What to do:
A – Answer these questions from the Wray-Davis v New York Methodist Hospital court decision:
(i) Which justice issued the order dated October 26, 2018?
(ii) Who appeared for the appellant?
(iii) What did the Appellate Division order regarding the clerk's judgment?
B – Does each statement agree with the Wray-Davis v New York Methodist Hospital court decision? Answer yes or no for each, and quote the words that decide it.
(i) The plaintiff represented herself on appeal.
(ii) The Appellate Division reversed the clerk's judgment.
(iii) The clerk's judgment came from the Supreme Court, Queens County.
C – Continue the Wray-Davis v New York Methodist Hospital court decision from its last sentence.

Passage provided:
[Start of section]

Court Opinion

ID: 4553408
Source: CourtListenerOpinion
Date Created: 2020-08-05 19:09:09.017884+00
Date Added: 2024-06-11T13:12:28.337251
License: Public Domain

Wray-Davis v New York Methodist Hosp. (2020 NY Slip Op 04428)

Wray-Davis v New York Methodist Hosp.

2020 NY Slip Op 04428

Decided on August 5, 2020

Appellate Division, Second Department

Published by New York State Law Reporting Bureau pursuant to Judiciary Law § 431.

This opinion is uncorrected and subject to revision before publication in the Official Reports.

Decided on August 5, 2020
SUPREME COURT OF THE STATE OF NEW YORK
Appellate Division, Second Judicial Department

RUTH C. BALKIN, J.P.
JOHN M. LEVENTHAL
SHERI S. ROMAN
FRANCESCA E. CONNOLLY, JJ.

2018-14782
 (Index No. 4427/16)

[*1]Albertha Wray-Davis, appellant, 
vNew York Methodist Hospital, respondent.

Albertha Wray-Davis, Brooklyn, NY, appellant pro se.
Kaufman Borgeest & Ryan LLP, Garden City, NY (Jacqueline Mandell of counsel), for respondent.

DECISION & ORDER
In an action to recover damages for false imprisonment and medical malpractice, the plaintiff appeals from a clerk's judgment of the Supreme Court, Kings County, dated November 20, 2018. The clerk's judgment, upon an order of the same court (Genine D. Edwards, J.) dated October 26, 2018, granting the defendant's motion for summary judgment dismissing the complaint, is in favor of the defendant and against the plaintiff, in effect, dismissing the complaint. The notice of appeal from the order is deemed to be a notice of appeal from the clerk's judgment (see CPLR 5512[a]).
ORDERED that the clerk's judgment is affirmed, without costs or disbursements.
Following her involuntary commitment to the defendant hospital, the plaintiff commenced this action to recover damages for false imprisonment and medical malpractice. The defendant moved for summary judgment dismissing the complaint. The motion was granted, and the plaintiff appeals.

[End of section]

Entries supplied:
[Start of section]

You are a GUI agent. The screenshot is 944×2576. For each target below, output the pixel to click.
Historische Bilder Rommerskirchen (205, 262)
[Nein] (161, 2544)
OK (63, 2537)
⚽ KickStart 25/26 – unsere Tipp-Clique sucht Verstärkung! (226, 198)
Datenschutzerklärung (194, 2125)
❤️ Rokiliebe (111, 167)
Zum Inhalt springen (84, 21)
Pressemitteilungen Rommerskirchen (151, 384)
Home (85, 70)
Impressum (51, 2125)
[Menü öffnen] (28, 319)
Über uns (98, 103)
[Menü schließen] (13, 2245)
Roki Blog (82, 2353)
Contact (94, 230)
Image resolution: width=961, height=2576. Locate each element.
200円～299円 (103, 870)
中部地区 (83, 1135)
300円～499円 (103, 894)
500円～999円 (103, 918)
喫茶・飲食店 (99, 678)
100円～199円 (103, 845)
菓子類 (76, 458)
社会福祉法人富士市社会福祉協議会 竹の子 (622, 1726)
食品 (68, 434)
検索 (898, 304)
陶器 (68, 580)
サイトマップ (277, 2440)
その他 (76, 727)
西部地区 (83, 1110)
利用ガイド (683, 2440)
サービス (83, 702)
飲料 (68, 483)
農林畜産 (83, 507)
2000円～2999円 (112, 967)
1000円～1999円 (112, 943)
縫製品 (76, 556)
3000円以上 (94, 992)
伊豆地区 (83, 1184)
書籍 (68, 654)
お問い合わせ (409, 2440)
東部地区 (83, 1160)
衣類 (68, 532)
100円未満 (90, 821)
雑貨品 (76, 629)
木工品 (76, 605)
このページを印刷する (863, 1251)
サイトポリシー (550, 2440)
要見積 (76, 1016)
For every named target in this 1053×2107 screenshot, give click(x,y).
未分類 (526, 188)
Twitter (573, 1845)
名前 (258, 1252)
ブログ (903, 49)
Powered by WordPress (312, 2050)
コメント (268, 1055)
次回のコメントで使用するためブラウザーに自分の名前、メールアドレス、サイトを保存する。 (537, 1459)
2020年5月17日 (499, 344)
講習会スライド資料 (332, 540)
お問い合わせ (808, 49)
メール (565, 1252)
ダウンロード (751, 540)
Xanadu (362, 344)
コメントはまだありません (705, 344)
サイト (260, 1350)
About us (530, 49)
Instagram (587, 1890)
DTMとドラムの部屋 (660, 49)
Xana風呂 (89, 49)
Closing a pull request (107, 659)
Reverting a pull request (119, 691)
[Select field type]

[End of section]

Answers by task:
A –
(i) Genine D. Edwards, J.
(ii) Albertha Wray-Davis appeared pro se.
(iii) It affirmed the clerk's judgment, without costs or disbursements.

B –
(i) Yes: "Albertha Wray-Davis, Brooklyn, NY, appellant pro se."
(ii) No: "ORDERED that the clerk's judgment is affirmed, without costs or disbursements."
(iii) No: "a clerk's judgment of the Supreme Court, Kings County, dated November 20, 2018"

C –
"Commitment pursuant to Mental Hygiene Law article 9 is privileged in the absence of medical malpractice. Therefore, in order to prevail on her cause of action sounding in false imprisonment, the plaintiff must prove medical malpractice" (Ferretti v Town of Greenburgh, 191 AD2d 608, 610 [citations omitted]; see Lingfei Sun v City of New York, 99 AD3d 673, 675). On a motion for summary judgment dismissing a medical malpractice cause of action, a defendant must make a prima facie showing that there was no departure from good and accepted medical practice, or that the plaintiff was not injured by any such departure (see Lingfei Sun v City of New York, 99 AD3d at 675; Stukas v Streiter, 83 AD3d 18, 24-26).
Here, the defendant established its prima facie entitlement to judgment as a matter of law dismissing the complaint by submitting, among other things, an expert affirmation from a psychiatrist, who opined that neither the decision to involuntarily commit the plaintiff nor her treatment deviated from accepted standards of medical practice (see Lingfei Sun v City of New York, 99 AD3d at 676). In opposition, the plaintiff, who did not submit an expert's affirmation, did not raise a triable issue of fact (see Bethune v Monhian, 168 AD3d 902, 903; Lingfei Sun v City of New York, 99 AD3d at 676).
BALKIN, J.P., LEVENTHAL, ROMAN and CONNOLLY, JJ., concur.